There are some movies that say very little, and yet convey so much! Room is one such movie. It’s a story of survival, redemption, hope and freedom.

Room begins with Jack and his Ma who are locked in a room for the past five years because of the possessive patriarch of the family. After the five-year-old Jack and his mother escape from the enclosed surroundings that Jack has known his entire life, the boy makes a thrilling discovery – a discovery ridden with adventure, exploration and riddles that ultimately solve the mystery of the outside world.

There is not much that can be revealed about Room’s story, except that it’s a highly touching and sensitive story – one that communicates far more with emotions and rarely with words. Through the eyes of the boy, we see the world in a far different angle, and are left to ponder on whether we are actually free birds or not.

There are two ways to look at it – the boy had more freedom inside the room or outside the room can be a slightly debatable topic. But the context of it can be applied in any landscape, not just his. Often, we are all bogged down by Societal pressures and tend to lose some sense of freedom that time. But what if we are locked down in a room for 5 years?
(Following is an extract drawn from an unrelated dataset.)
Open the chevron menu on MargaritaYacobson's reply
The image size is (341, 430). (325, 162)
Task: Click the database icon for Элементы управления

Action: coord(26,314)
Would we still feel the same about the “outside world”?

Room is a powerful narrative that propels us to think about that very beautiful outside world. Room here is an apt metaphor for our limitations. The strong Acting department is a further cherry on the cake. Everyone is in top form.

Jacob Tremblay as the cute boy Jack charms us with his inquisitiveness and innocence. Brie Larson as Ma is terrific as the helpless, yet strong mother of a child who hasn’t quite had a normal childhood. Her performance makes her a top gun at this year’s Oscars. Other supporting characters are also welcome additions to the narrative.

Background score of Room gels well with the emotions. Inspite of a running time of nearly 2 hours, Room never gets boring. I recommend it highly. It might just change your perspective on life.